Игра. Достоевский — страница 72 из 123

   — Что же увидишь в два дня?

Не сдаваясь, уже надув губы, она выговаривала капризным, балованным тоном:

   — Вот и теперь, как приедем в Женеву, то просидим, я думаю, месяц, если не больше, это уж так!

Жалея о напрасно потерянном времени, зная по опыту наперёд, что потом ему непременно не хватит именно этого злополучного дня, уже отступая перед этим неискушённым, ребячливым любопытством к новым, овеянным книжной славой местам, он заметил сердито:

   — Мне же необходимо работать!
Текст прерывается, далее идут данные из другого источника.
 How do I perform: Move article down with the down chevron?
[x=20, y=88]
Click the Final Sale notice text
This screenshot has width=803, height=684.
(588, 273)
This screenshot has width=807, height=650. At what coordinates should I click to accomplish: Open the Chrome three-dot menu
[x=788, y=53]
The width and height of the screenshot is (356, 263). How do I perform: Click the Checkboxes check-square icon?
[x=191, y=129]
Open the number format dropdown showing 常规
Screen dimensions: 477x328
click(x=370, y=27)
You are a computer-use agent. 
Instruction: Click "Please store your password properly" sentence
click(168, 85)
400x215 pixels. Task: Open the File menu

За месяц мне ничего не успеть!

Ещё сильней надув влажные губы, жалобно шмыгая носом, чуть не заплакав, она продолжала:

   — А говорят, Женева страшно скучна, ещё скучнее, чем Дрезден, легко ли выдержать даже месяц?

Вспомнив, что у него только что заискрился сюжет, от этого разговора совершенно забыв, кто там были герои и какой между ними завязывался конфликт, опасаясь, что она, в её положении, едва ли выдержит без остановки весь суточный путь, легко улыбаясь её ребяческим огорчениям, он вдруг согласился:

   — Хорошо, мы остановимся на день в Базеле.
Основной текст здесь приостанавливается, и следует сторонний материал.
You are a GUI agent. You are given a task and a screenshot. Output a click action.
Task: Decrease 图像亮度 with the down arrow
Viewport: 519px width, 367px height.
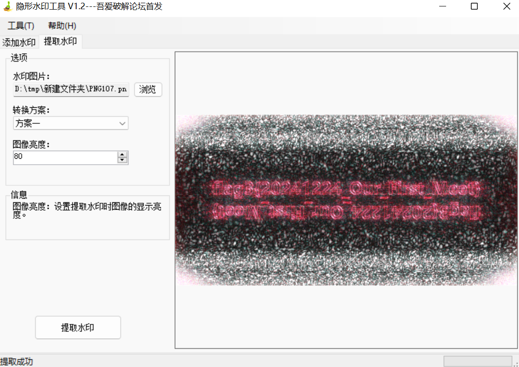[x=122, y=161]
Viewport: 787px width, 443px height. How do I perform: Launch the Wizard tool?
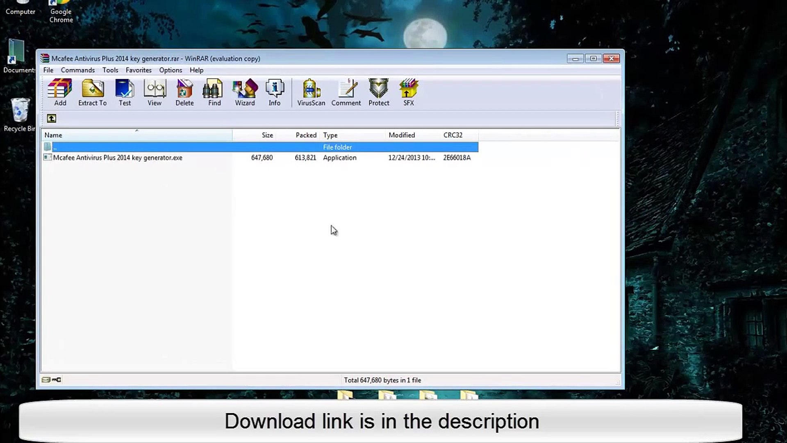coord(245,92)
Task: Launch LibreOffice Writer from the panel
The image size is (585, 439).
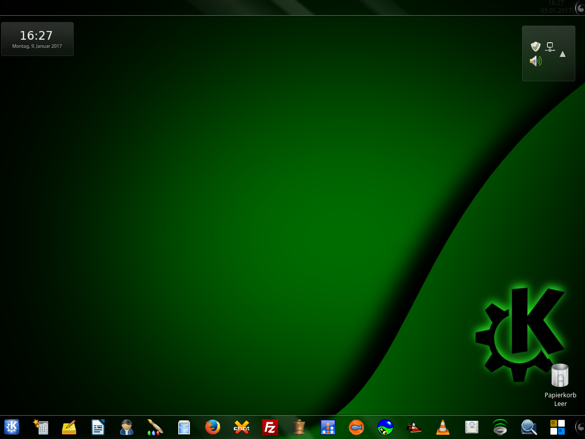Action: coord(98,427)
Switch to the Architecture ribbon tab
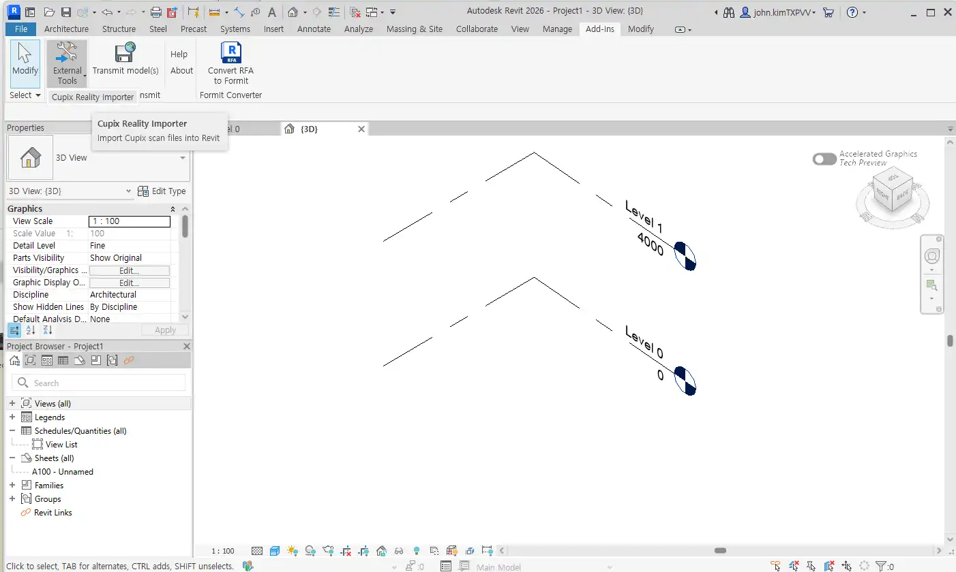 (66, 29)
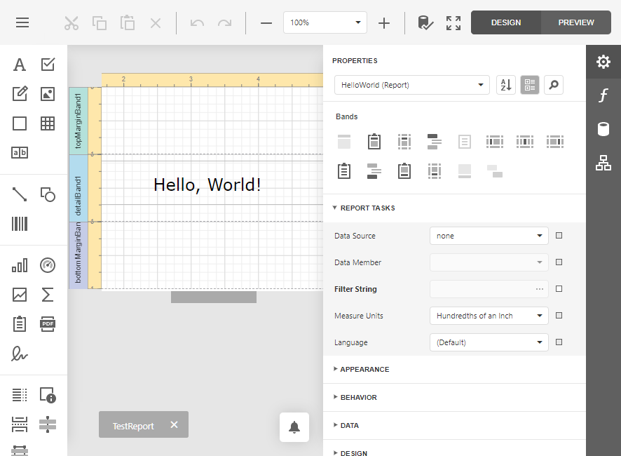This screenshot has height=456, width=621.
Task: Open the Expressions panel tab
Action: [x=603, y=95]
Легко вспорхнув с пола, подскочив к нему, обхватив его шею, горячо целуя его, она благодарно шептала:

   — Милый... Федя...

Ответив ей поцелуем, ласково сняв её руки, он прошёлся к окну и твёрдо заверил её:

   — Сейчас я тебе помогу.

Она рассмеялась звонким счастливым ребяческим смехом и весело взялась за его чемодан.

Остановившись перед окном, глядя в глубокое небо, он будто размышлял о предстоящей работе, но больше думал о том, как ему повезло, что у него такая жена и что ради неё можно задержаться в Базеле и два, и три дня, только ради неё, разумеется, только...
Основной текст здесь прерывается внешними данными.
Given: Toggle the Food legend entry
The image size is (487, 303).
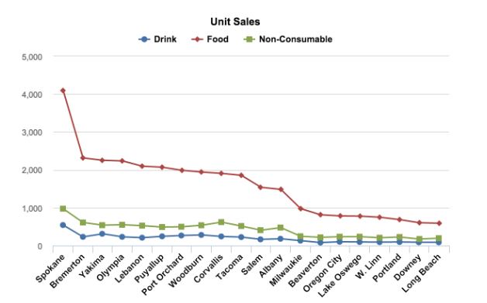Looking at the screenshot, I should coord(210,40).
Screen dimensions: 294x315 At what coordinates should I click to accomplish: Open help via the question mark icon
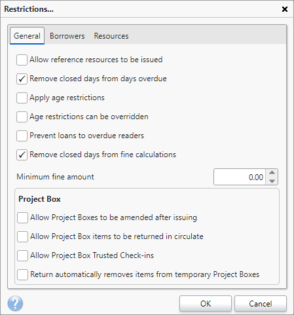coord(15,303)
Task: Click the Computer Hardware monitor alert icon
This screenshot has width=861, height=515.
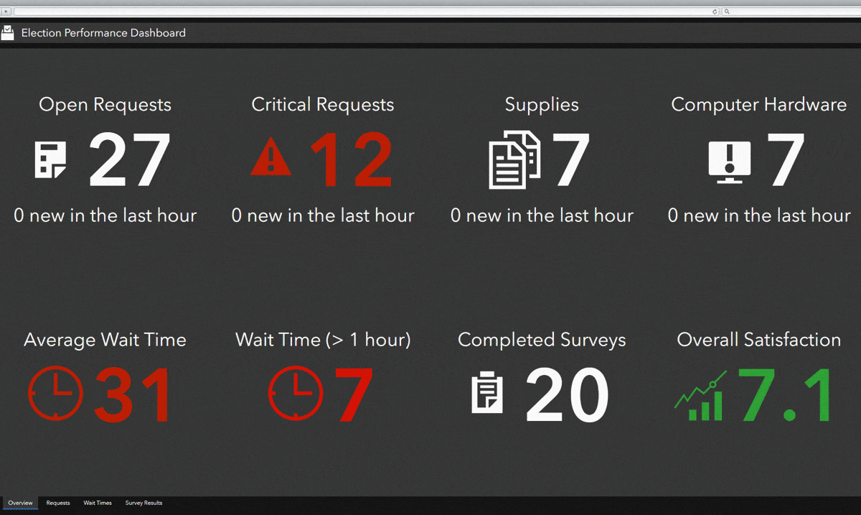Action: [730, 159]
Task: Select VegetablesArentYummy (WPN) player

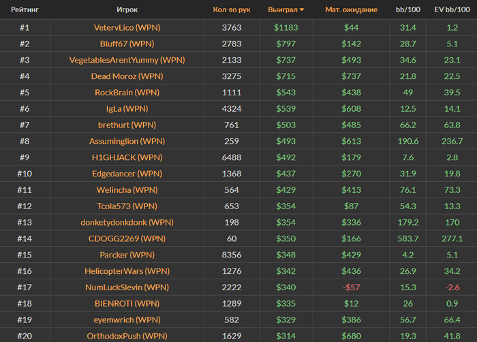Action: (x=127, y=60)
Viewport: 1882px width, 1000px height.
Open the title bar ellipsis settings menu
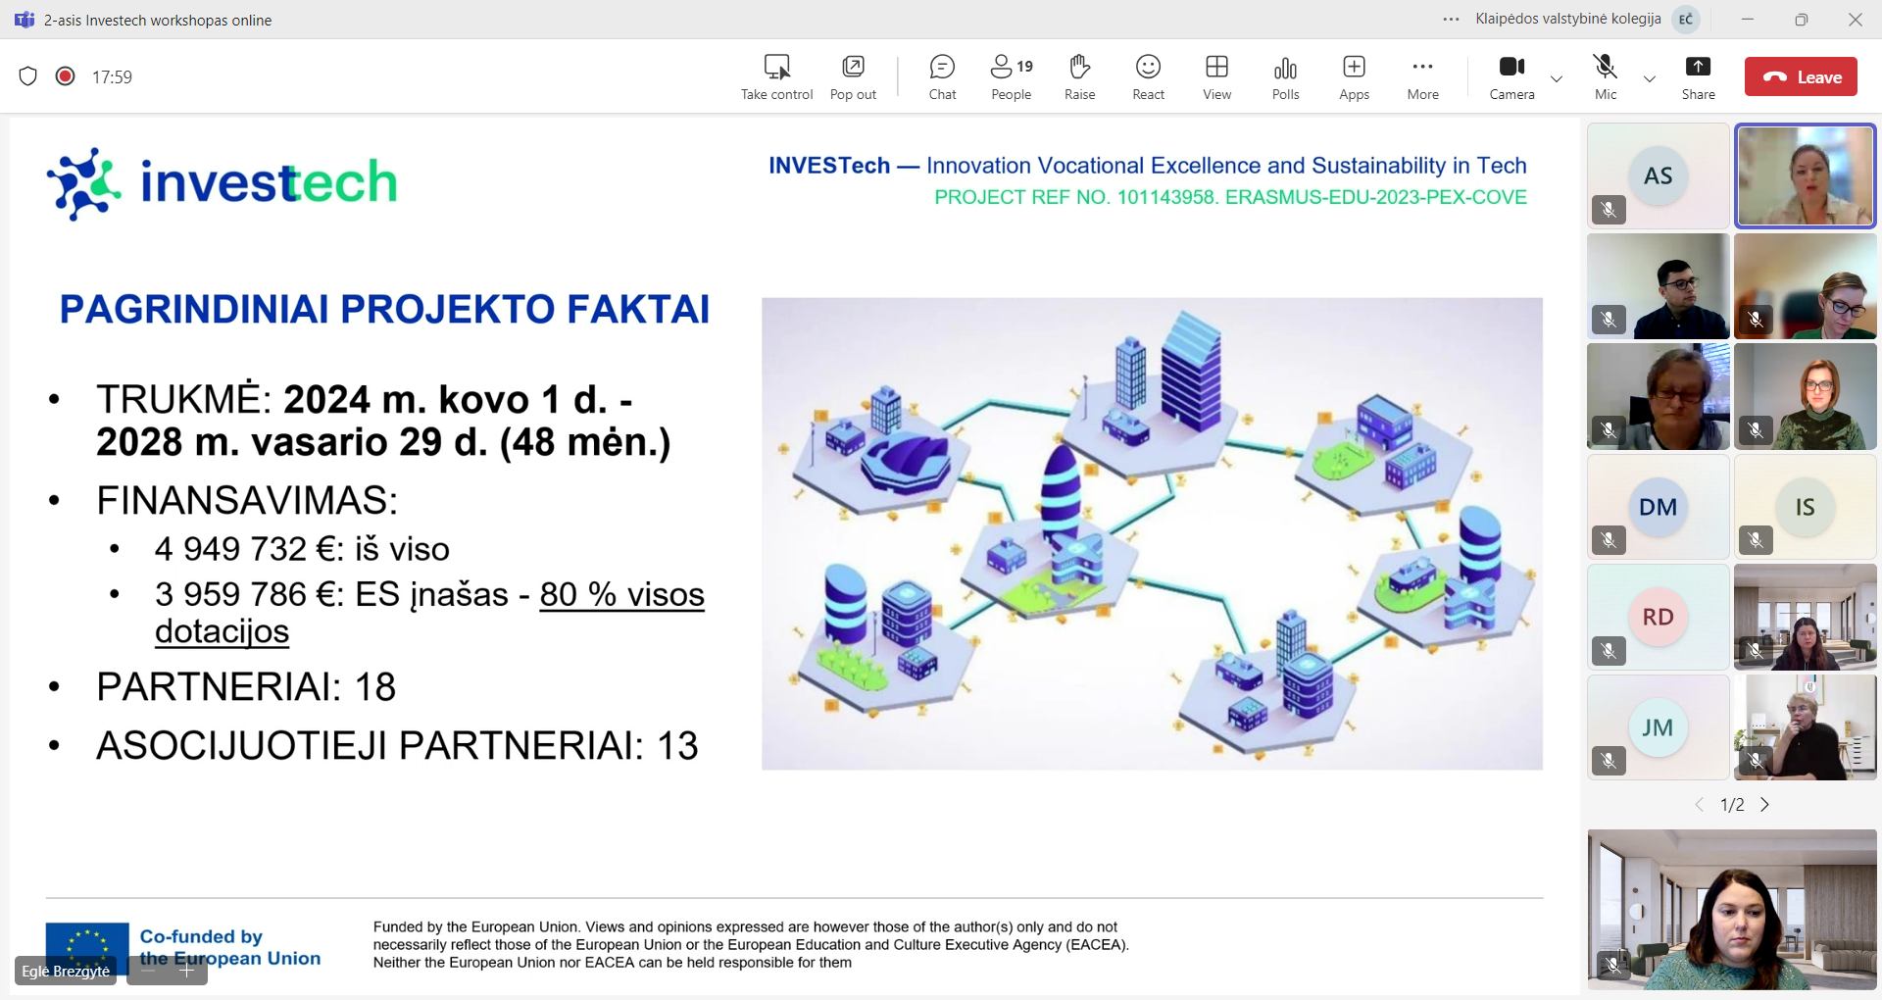pyautogui.click(x=1451, y=20)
Когда он отошёл от окна, вспомнив свой чемодан, умилённый, расстроенный этими мыслями, она, сложив его любимые книги, обернув их своим последним выходным чёрным платьем, заворачивала толстый свёрток в пальто, чтобы не платить высокой пошлины на швейцарской границе.

Всё уже было готово.

Он отворил дверь и громко, требовательно крикнул хозяйку.

Бесцеремонно пройдя на самую середину, высокомерная, неприступная, с широкими пожелтевшими кружевами на пышном розовом атласном чепце, она ожидала, поджав жирные губы, что они ещё спросят с неё, явно готовясь безоговорочно отказать.

Опасаясь грязной истории, он невольно от неё отступил, предчувствуя по мрачной тоске, шевельнувшейся в нём, что история непременно случится, и уж непременно с грязью, если не хуже, у таких иначе нельзя.

Аня, выступив тотчас вперёд, точно заслоняя его, внушительно выпрямляясь во весь свой худенький рост, вскинув воинственно голову, тоже поджав презрительно тонкие губы, отчётливо и громко спросила:

 — Мы вам сколько должны?

Та ответила с вызовом, глядя в упор:

   — Одиннадцать гульденов!

Он тотчас открыл кошелёк, но Аня негодующим тоном перебила его:

   — За один день надо вычесть, мы уезжаем!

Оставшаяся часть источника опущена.